Agavni y Jirayr Kaprielian, abuelos maternos de Hratch |
Tu abuelo y yo tuvimos 13 hijos; tu padre Geghmes fue el más pequeño. Nació en la ruta mientras éramos deportados. No teníamos ni agua ni alimentos. Nuestro pequeño niño estaba enfermo de disentería y yo sabía que iba a morir. Con la esperanza de que pudieran cuidarlo buenas personas, lo iba a abandonar porque tenía otros 12 niños que me necesitaban. Pero mi cuñada se lo llevó hasta que llegamos a un pueblo kurdo, donde le dieron jugo de uvas con mucho azúcar. ‘Ese es el hijo de Nerses Agha’, decía la gente. Así es cómo sobrevivió, mientras que ocho del resto de nuestros niños murieron”.
Dos siglos para sanar
Toda su vida, Geghmes estuvo consumido por un dolor inconsolable de nunca haber conocido a su padre. Los sobrevivientes retornaron a su pueblo. Un día, Gulisar vio el anillo de Nerses en la mano de otro hombre y se desmayó. En lo profundo, ella había estado esperando un milagro.

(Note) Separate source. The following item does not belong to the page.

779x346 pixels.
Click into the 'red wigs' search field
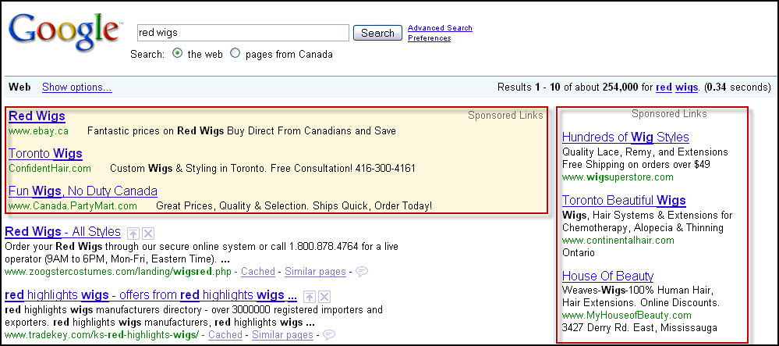pyautogui.click(x=242, y=33)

Algunos miembros de la familia Kaprielian no tuvieron mucha opción más que convertirse al Islam y cambiar sus nombres. Gulisar y otros pocos se mudaron a Constantinopla, mientras que unos afortunados escaparon a Rusia. Habían pasado diez años cuando volvieron de Rusia para buscar a sus familiares; se habían transformado en exitosos comerciantes en Kamchatka y querían que sus familias se les unieran. Pusieron avisos de personas desaparecidas en periódicos de Armenia, pero nunca nadie los vio, Geghmes todavía era un niño y lo único que podían leer las mujeres era turco.
Día tras día, Gulisar le contaría cada porción de esta larga historia épica a Hratch. Se comprendían sin palabras: ella esperaba que él vengara los atroces crímenes. “Era como un lavado de cerebro”, admite ahora Hratch. “Pero es a ella a quién le debo mi identidad armenia”.

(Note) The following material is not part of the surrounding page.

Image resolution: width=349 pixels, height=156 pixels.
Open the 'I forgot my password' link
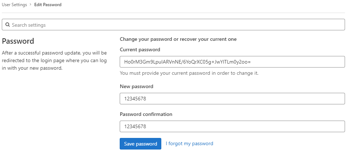190,144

¿Es de algún modo posible vengar el mal sin causar más mal? Hratch ha aprendido a aceptar que no hay respuestas fáciles a esta pregunta. Aprendió a ser un Kaprielian leal sin sentirse culpable. “Los descendientes de los sobrevivientes no pueden llevar adelante una vida normal”, cree. “Es como una enfermedad que puede llevar, no un siglo, sino dos en sanar”.
Jirayr, abuelo de Hratch |
El patriotismo de Hratch es la fuerza motora detrás de su compromiso con Armenia y, de vez en cuando, inclusive le permite al niño impetuoso Kumkapi salir y brillar. Al mismo tiempo, está completamente consciente de la delgada línea que separa lo moderado de lo fanático: “¿Puedo odiar a alguien sólo porque es turco? No puedo y no lo voy a hacer”, dice.